Серия стандартов по менеджменту информационной безопасности ISO/IEC 27000 разрабатывается техническим комитетом ISO/IEC JTC 1 подкомитетом SC 27.
Система менеджмента информационной безопасности (СМИБ) содержит в себе требования по реализации и совершенствованию систем управления защитой информации и основывается на модели PDCA (Plan-Do-Check-Act):
- создание - идентификация активов, менеджмент рисков;
- внедрение - этап реализации соответствующих мер по управлению безопасностью;
- проверка - мониторинг и анализ;
- действие - поддержание в рабочем состоянии и улучшение.
Исходя из этого видно, что кроме разработки правил управления и обеспечения безопасности, не менее важно обеспечить цикличность всех процессов по управлению безопасностью, чтобы все процедуры последовательно проходили этапы модели PDCA. Именно это говорит о соответствии системы управления стандарту ISO 27001 и свидетельствует о готовности к сертификации СМИБ.
Выполнение требований стандарта ISO/IEC 27001 главным образом позволяет минимизировать риски потерь активов предприятия/организации, а следовательно сократить финансовые потери.
Стандарт ISO/IEC 27001 предназначен для сертификации систем информационной безопасности.

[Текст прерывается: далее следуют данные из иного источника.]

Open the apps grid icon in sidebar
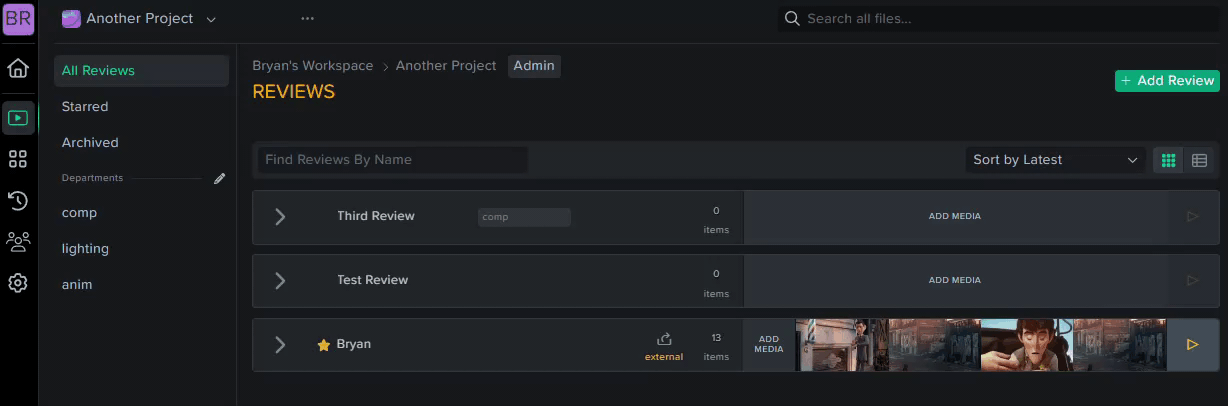The width and height of the screenshot is (1228, 406). [17, 159]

Сертификация системы менеджмента информационной безопасностью (сертификация СМИБ) - это эффективное управление бизнес-процессами предприятия/организации, информационными рисками, а также свидетельство о устойчивой, развивающийся и надежной компании, что в свою очередь дает позитивное отношение бизнес-партнеров.

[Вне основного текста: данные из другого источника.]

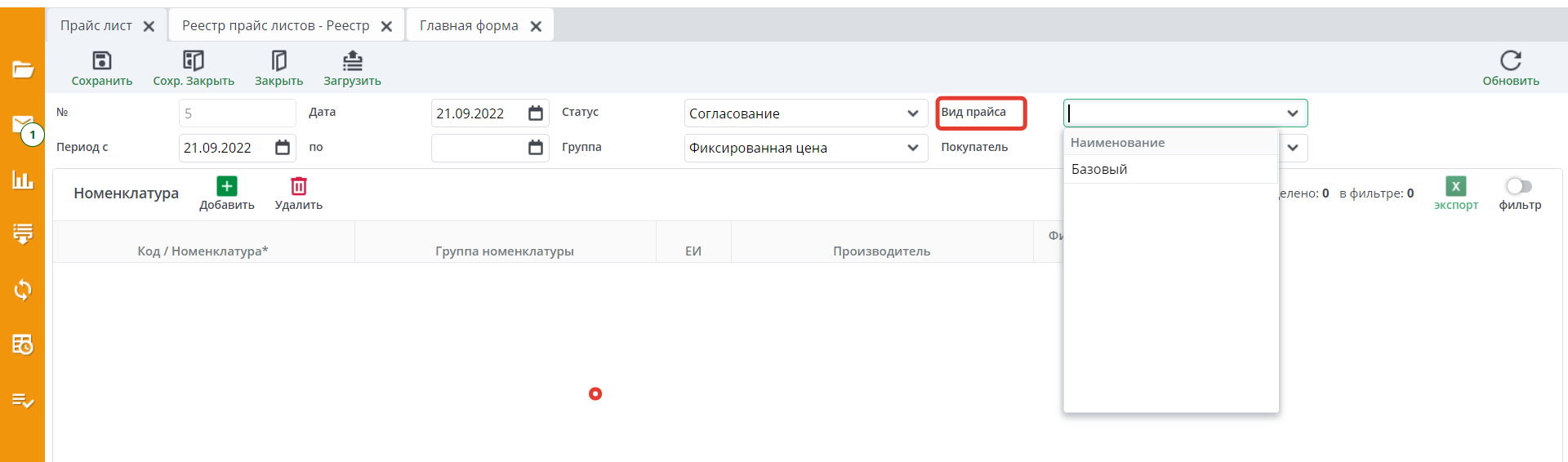Expand the Группа dropdown showing Фиксированная цена
Screen dimensions: 1568x462
[x=912, y=148]
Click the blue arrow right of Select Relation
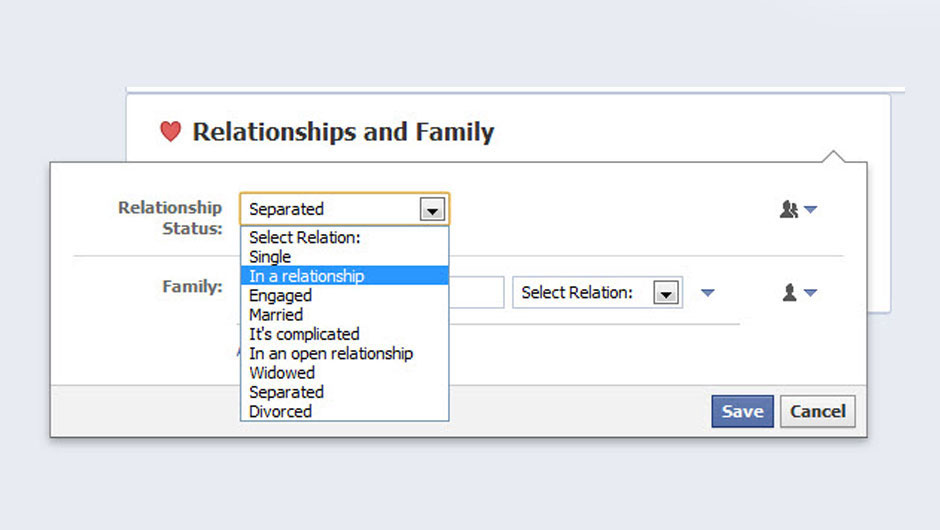Screen dimensions: 940x530 coord(708,293)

СМИБ в соответствии со стандартом ISO/IEC 27001 — это часть общей системы менеджмента компании.
Семейство стандартов ISO 27000
включает в себя следующие документы, касающиеся систем менеджмента ИБ:
ISO/IEC 27001 Information security management systems. Requirements - Системы менеджмента информационной безопасностью. Требования.
ISO/IEC 27000 Information security management systems. Overview and vocabulary - Системы менеджмента информационной безопасности. Обзор и терминология.
ISO/IEC 27003 Information Security Management Systems. Guidance - Системы менеджмента информационной безопасности. Руководство.
ISO/IEC 27004 Information security management. Measurement - Измерение эффективности системы менеджмента информационной безопасности.
ISO/IEC 27006 Requirements for bodies providing audit and certification of information security management systems - Требования к органам, осуществляющим аудит и сертификацию систем менеджмента информационной безопасностью.
ISO/IEC 27007 Guidelines for Information Security Management Systems auditing (FCD) - Руководство для аудита СМИБ.
Серия содержит лучшие практики и рекомендации в области информационной безопасности для создания, развития и поддержания СМИБ.